MDwerks’ stock was trading for 90 cents a share at the time, down from a high of $1.55 the previous summer.

THE PROCEEDS

MDwerks collected at least $4 million on the receivables through the end of last year, according to internal correspondence.  But that money did not show up as revenue in the company’s quarterly or annual financial filings with the SEC.

MDwerks reported just $881,656 in revenue for 2008, and had a net loss of $8.18 million.

Medical Solutions Management was supposed to get a substantial cut of the collections money under the transfer deal with MDWerks, because the debt used to buy the receivables was still on Medical Solutions Management’s books.

But SEC filings show that Medical Solutions Management didn’t report anything close to $4 million in revenue from receivables in 2008, either.

DISCLOSURE QUESTIONS

Neither Medical Solutions Management nor MDWerks have fully disclosed the nature or scope of the investigation in their SEC filings.

Medical solutions olutions reported last Jan. 27 that its president and interim chief executive, Lowell M. Fisher, had resigned. It said in its filing that his reasons for leaving included his wife’s recent death and his “awareness of an ongoing federal investigation” involving the company. It did not elaborate on that probe.

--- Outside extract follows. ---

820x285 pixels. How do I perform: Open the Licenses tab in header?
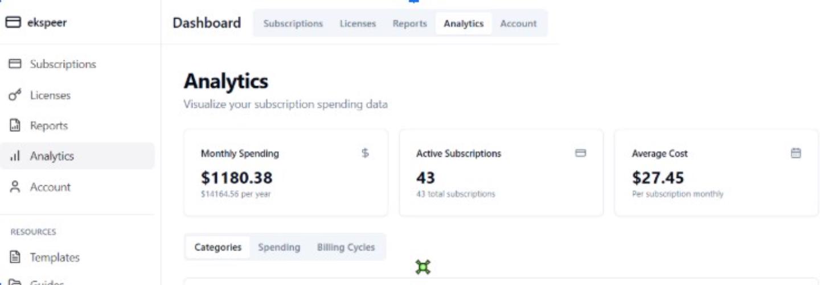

Stastney resigned from Medical Solutions Management’s board the following day.

MDwerks did not mention the investigation until April 15. It noted in its annual filing with the SEC that it had been informed of “an ongoing jury investigation involving certain workers compensation claims which may involve Medical Solutons Management Inc., a former client of MDwerks Inc.”

MDwerks said only that it provided support services to Medical Solutions Management in connection with the collection of claims. It added that it had not been contacted by authorities, and was not aware that it was the subject of any investigation.

MDwerks had reported on Feb. 20 that Howard B. Katz, its chairman and chief executive, resigned. The company cited no reason, and noted that Katz would remain a consultant under a contract worth $240,000 a year.

MDwerks said in an SEC filing 0n Aug. 14 that Stastney had resigned from its board. It announced Oct. 8 that Phillips also had stepped down. The company offered no explanation for either departure, except to say that they were unrelated to any differences over the company’s operations, policies or practices.

Sharesleuth will keep following this investigation and report on what we find.